> _STATED EXERCISE A_
Answer these from the note on variable interest entities:
(i) What was the Company's total exposure to unconsolidated VIEs at September 30, 2023?
(ii) Under the voting interest model, what ownership is the usual condition for control of legal entities other than partnerships?
(iii) What short name is given to the fiscal year ending June 30, 2024?
> _STATED EXERCISE B_
Put this sentence from the note on variable interest entities into Spanish: "The Company has not provided financial support to any of these entities outside the ordinary course of business."
> _STATED EXERCISE C_
Duplicate the stretch of the note on variable interest entities from "Total VIE assets, maximum" through "of these funds.".

The Company holds variable interests in, but is not deemed to be the primary beneficiary of, certain funds it advises, specifically, certain funds in U.S. Global Investors Funds (“USGIF” or the “Funds”). The Company’s interests in these VIEs consist of the Company’s direct ownership therein and any fees earned but uncollected. See further information about these funds in Notes 3 and 4. In the ordinary course of business, the Company may choose to waive certain fees or assume operating expenses of the funds it advises for competitive, regulatory or contractual reasons (see Note 4 for information regarding fee waivers). The Company has not provided financial support to any of these entities outside the ordinary course of business. The Company’s risk of loss with respect to these VIEs is limited to the carrying value of its investments in, and fees receivable from, the entities. The Company is not deemed to be the primary beneficiary because it does not have the obligation to absorb a majority of the expected losses or the right to receive the majority of the residual returns. The Company does not consolidate these VIEs because it is not the primary beneficiary. The Company’s total exposure to unconsolidated VIEs, consisting of the carrying value of investment securities and receivables for fees, was $11.5 million at September 30, 2023, and $12.5 million at June 30, 2023.

 

The carrying amount of assets and liabilities recognized in the Consolidated Balance Sheets related to the Company's interests in these non-consolidated VIEs were as follows:

 

  

Carrying Value and Maximum Exposure to Loss

 

(dollars in thousands)

 

September 30, 2023

  

June 30, 2023

 

Investments in securities at fair value, current

 $10,793  $11,642 

Investments in equity securities at fair value, non-current

  702   785 

Other receivables

  44   45 

Total VIE assets, maximum exposure to loss

 $11,539  $12,472 

 

Since the Company is not the primary beneficiary of the above funds it advises, the Company evaluated if it should consolidate under the voting interest entity model. Under the voting interest model, for legal entities other than partnerships, the usual condition for control is ownership, directly or indirectly, of more than 50 percent of the outstanding voting shares over an entity. The Company does not have control of any of the above funds it advises; therefore, the Company does not consolidate any of these funds.

 

All significant intercompany balances and transactions have been eliminated in consolidation. Certain amounts have been reclassified for comparative purposes. Certain quarterly amounts may not add to the year-to-date amount due to rounding. The results of operations for the interim periods disclosed herein are not necessarily indicative of the results the Company may expect for the fiscal year ending June 30, 2024 (“fiscal 2024”).

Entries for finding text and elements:
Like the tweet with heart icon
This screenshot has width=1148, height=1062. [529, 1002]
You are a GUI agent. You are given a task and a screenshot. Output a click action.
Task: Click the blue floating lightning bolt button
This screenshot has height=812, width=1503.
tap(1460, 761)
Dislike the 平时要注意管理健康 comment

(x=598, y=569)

> _FULL OUTPUT A_
(i) $11.5 million
(ii) Ownership, directly or indirectly, of more than 50 percent of the outstanding voting shares over an entity
(iii) Fiscal 2024

> _FULL OUTPUT B_
La Compañía no ha proporcionado apoyo financiero a ninguna de estas entidades fuera del curso ordinario de los negocios.

> _FULL OUTPUT C_
Total VIE assets, maximum exposure to loss

 $11,539  $12,472 

 

Since the Company is not the primary beneficiary of the above funds it advises, the Company evaluated if it should consolidate under the voting interest entity model. Under the voting interest model, for legal entities other than partnerships, the usual condition for control is ownership, directly or indirectly, of more than 50 percent of the outstanding voting shares over an entity. The Company does not have control of any of the above funds it advises; therefore, the Company does not consolidate any of these funds.